On 28 April 2020, the French Prime Minister issued the National plan for the end of the lockdown. Further to this announcement, the French Health Ministry published a national map reflecting the intensity of the COVID-19 epidemic in the French departments on 30 April 2020. This map aims at helping public decision-makers in their decisions relating to the end of the lockdown in France as of 11 May 2020.
The national map classifies French departments in two categories (red and green) depending on (i) the number of emergency visits concerning suspicions of COVID-19 cases in the last seven days, and (ii) the proportion of resuscitation beds occupied by COVID-19 patients. From 11 May 2020, the conditions for the end of the lockdown will depend, for each department, on its color: “green” departments will be able to organize a softer resumption to “normal” life whereas “red” departments will have to implement stricter measures.

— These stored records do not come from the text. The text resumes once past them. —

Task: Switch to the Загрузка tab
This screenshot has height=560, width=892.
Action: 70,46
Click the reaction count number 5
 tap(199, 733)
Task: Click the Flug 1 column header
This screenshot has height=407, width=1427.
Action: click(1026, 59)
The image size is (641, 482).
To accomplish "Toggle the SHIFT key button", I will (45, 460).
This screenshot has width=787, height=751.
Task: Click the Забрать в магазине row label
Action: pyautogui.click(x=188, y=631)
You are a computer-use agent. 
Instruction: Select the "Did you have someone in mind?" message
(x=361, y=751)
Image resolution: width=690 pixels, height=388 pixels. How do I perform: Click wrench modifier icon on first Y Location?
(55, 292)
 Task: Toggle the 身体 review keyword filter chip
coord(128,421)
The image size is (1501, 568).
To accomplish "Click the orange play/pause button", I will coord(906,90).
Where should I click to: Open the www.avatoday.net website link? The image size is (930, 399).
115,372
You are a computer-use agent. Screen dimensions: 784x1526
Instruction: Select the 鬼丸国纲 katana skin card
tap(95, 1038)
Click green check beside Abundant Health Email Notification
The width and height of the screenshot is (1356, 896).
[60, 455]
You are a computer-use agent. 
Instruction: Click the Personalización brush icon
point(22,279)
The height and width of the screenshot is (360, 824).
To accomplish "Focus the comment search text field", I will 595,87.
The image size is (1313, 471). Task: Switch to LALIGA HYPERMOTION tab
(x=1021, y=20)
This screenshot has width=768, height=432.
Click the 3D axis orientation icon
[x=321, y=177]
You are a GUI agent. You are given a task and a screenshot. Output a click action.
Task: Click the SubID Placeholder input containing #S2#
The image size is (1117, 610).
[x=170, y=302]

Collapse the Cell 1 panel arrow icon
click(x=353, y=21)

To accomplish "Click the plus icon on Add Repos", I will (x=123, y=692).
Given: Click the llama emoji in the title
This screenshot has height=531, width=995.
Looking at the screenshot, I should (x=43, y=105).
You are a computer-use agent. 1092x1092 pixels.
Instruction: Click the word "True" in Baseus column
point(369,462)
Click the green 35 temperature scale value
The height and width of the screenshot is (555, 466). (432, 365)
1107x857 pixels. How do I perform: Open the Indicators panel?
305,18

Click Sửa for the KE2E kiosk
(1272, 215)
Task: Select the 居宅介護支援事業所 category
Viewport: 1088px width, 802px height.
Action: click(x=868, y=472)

On 4 May 2020, the French Labor Ministry published a “National protocol regarding the end of the lockdown for companies to ensure health and safety of the employees” (National Protocol). This document is addressed to employers and sets out the general principles of prevention regarding the protection of health and safety in the context of the end of the lockdown. Employers have an active role to play in the implementation of the end of the lockdown.
The gradual release of the lockdown as of 11 May 2020 was confirmed by the French Prime Minister on 7 May 2020, including for red departments (except for Mayotte), for which the number of contamination cases remains very high.
The French government recommends maintaining remote work whenever possible and encourages a gradual return to work on the company’s premises if remote work is not possible.
Therefore, it is crucial to determine as soon as possible the organization and arrangements necessary for a gradual and safe return to work. Below are the five main steps for the preparation of the employees’ return to work:
1. Establish an upstream operational diagnosis in order to determine:
- employees/departments whose physical presence on premises is necessary for the resumption of the activity. For these employees, the employer must ensure that travel certificates are provided if they use public transport in the Ile-de-France region; and
- employees who must continue to work remotely depending on their personal situation: presence of a sick person at home, parent of a child who is less than 16 years old and whose school is still closed, public transport constraints, etc.
At the beginning, employers can organize their employees’ return to the company’s premises on a voluntary basis.
2. Prevent risks related to the employees’ health and safety in a way that is adapted to the characteristics of the company:
- Remind and ensure compliance with barrier gestures by providing employees with safety tools such as soap and hydroalcoholic gel, etc.;
- as a priority, implement collective prevention measures: reorganize workstations to guarantee a space of 4m2 per employee, consider staggered working hours and shift rotation, modify break times, anticipate and organize traffic flows on the site, install protective glasses, disinfect the company’s premises that have been used in the last 5 days, ensure daily cleaning, etc.;
- alternatively, apply individual preventive measures if social distancing is not always possible (corridors, etc.): by providing employees with appropriate safety equipment such as safety masks, etc.; and
- update the Risk Assessment Document (« Document Unique d’Évaluation des Risques »)
3. Implement a gradual return-to-work plan for May - June 2020 in order to stagger the dates that employees return to the company’s premises, taking into account:
- the French government’s safety recommendations;
- the employees’ personal situations; and
- the company’s economic constraints.
4. Collaborate with the labor doctor and the Social and Economic Committee (« CSE ») for the implementation of the updated work organization and its consequences, in order to:
- adapt the barrier measures to the company’s constraints;
- ensure that employees working in the premises of the company as well as employees working remotely are provided proper information on the risks of contamination, the barrier measures to be
- applied in the context of COVID-19 and the actions taken by the company; and
- ensure compliance with safety regulations and recommendations, in particular by designating at least one “COVID-19 referent” among the employees.
5. Define a procedure with the labor doctor in case of symptomatic employees in order to:
- isolate the employee presenting signs of contamination in a dedicated room;
- identify the persons who have been in contact with this employee and check the evolution of their health situation;
- organize the return home of the symptomatic employee or his/her transfer by emergency services, as the case may be; and
- provide a training to the employees of the company on the established procedure.
The National Protocol issued by the French Labor Ministry considers that compulsory screening organized by the employer at the entrance of the company’s premises is not permitted. Furthermore, the document specifies that systematic temperature checking on the premises’ entrance is not recommended. However, such action may be considered if (i) an information note is brought to the attention of the employees, and (ii) sufficient guarantees are provided to them (prior information, in particular on the maximum temperature allowed on the premises and the consequences of a positive check, compliance with the internal rules of procedure regarding data protection related to personal information, compliance with the European General Data Protection Regulation, etc.).
The actions required to be taken by the employer in connection with a return to work are numerous, and the company and its legal representatives are criminally liable for the employer’s security obligation. Therefore, employers must pay particular attention to the safety conditions relating to the employees’ return to work. Employers who fail to provide employees with sufficient and appropriate protective equipment or fail to implement social distancing measures could face litigation and could be held liable for not ensuring their employees’ safety and security on the workplace.